A couple of years ago I wrote about a tool I’d created called htmlq. At the time, I’d been doing a bit of web scraping, and while it’s absolutely doable using Python and BeautifulSoup glued together with a shell script, it was a bit slow waiting for the Python startup time for each iteration. I ended up writing a bit more code to do the thing I wanted to do at an acceptable pace. Don’t get me wrong–both Python and BeautifulSoup are great tools, but sometimes I just want to be able to glue things together in an iterative way with curl and bash. I’m a fan of Rust, and knowing that the Mozilla Servo browser components were available, I looked to use those to make a tool to solve my problem (and hopefully learn something along the way).
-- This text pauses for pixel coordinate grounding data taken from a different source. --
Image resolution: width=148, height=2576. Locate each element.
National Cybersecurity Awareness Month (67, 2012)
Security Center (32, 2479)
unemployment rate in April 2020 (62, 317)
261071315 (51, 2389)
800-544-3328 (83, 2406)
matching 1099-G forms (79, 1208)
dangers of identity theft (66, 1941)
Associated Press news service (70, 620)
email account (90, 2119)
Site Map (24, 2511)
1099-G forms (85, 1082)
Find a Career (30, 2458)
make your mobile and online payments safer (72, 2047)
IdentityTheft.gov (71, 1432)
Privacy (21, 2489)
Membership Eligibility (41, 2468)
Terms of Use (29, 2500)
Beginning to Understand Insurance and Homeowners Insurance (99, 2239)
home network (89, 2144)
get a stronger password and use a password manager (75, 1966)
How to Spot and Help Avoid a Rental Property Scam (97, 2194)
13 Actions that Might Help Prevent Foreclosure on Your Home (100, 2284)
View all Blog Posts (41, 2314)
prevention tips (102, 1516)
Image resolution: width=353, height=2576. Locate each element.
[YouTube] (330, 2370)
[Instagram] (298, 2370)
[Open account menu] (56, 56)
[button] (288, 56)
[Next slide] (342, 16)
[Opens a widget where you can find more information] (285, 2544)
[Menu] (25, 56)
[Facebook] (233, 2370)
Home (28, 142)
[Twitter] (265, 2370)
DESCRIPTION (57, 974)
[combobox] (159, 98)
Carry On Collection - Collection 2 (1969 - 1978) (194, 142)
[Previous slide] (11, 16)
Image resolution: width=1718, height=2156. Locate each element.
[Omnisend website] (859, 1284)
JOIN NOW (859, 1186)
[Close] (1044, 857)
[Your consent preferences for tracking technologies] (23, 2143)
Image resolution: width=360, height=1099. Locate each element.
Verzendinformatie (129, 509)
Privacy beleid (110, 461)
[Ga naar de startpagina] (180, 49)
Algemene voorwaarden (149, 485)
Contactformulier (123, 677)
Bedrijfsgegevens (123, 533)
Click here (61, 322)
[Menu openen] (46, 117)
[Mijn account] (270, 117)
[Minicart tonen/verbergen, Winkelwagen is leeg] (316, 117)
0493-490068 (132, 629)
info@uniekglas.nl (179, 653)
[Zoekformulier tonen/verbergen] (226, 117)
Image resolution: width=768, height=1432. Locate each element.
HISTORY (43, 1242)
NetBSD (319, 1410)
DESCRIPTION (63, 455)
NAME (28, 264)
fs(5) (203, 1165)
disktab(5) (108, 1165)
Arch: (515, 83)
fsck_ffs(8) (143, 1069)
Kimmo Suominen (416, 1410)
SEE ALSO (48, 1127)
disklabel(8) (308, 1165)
Last Monday I woke up to find that the tool I’d written was at the top of Hacker News, where it had been submitted by Jason Bosco. It remained near the top for much of the day. This was great! However, at the time I’d not really thought too much about htmlq since I first wrote it. It turns out that a couple of people had been sending PRs and making suggestions in the time I’d not been paying attention, but I’d not spotted the notifications about them. I can only apologise for the oversight, but between some PRs that have been there for a little while and some more that came since, it’s in a better shape.

I’ve released a new version to crates.io. Nikolay Murha kindly added it to Homebrew. Chris Dickinson kindly sent a PR last year which used GitHub Actions to create binary builds, which unfortunately sat around for a while before I got to merging it. Several people have also contributed to the documentation and to tweaking the defaults. It’s been really nice to have people do these things!

At the moment I’m working on adding a couple of features that were requested, including one to convert relative links to absolute ones either using a <base> specified in the document or one supplied on the command line. I’m aiming to put a bit more testing around it too, and improve the pretty printing of the output.

If anyone’s got any more suggestions, I’d be happy to hear about them.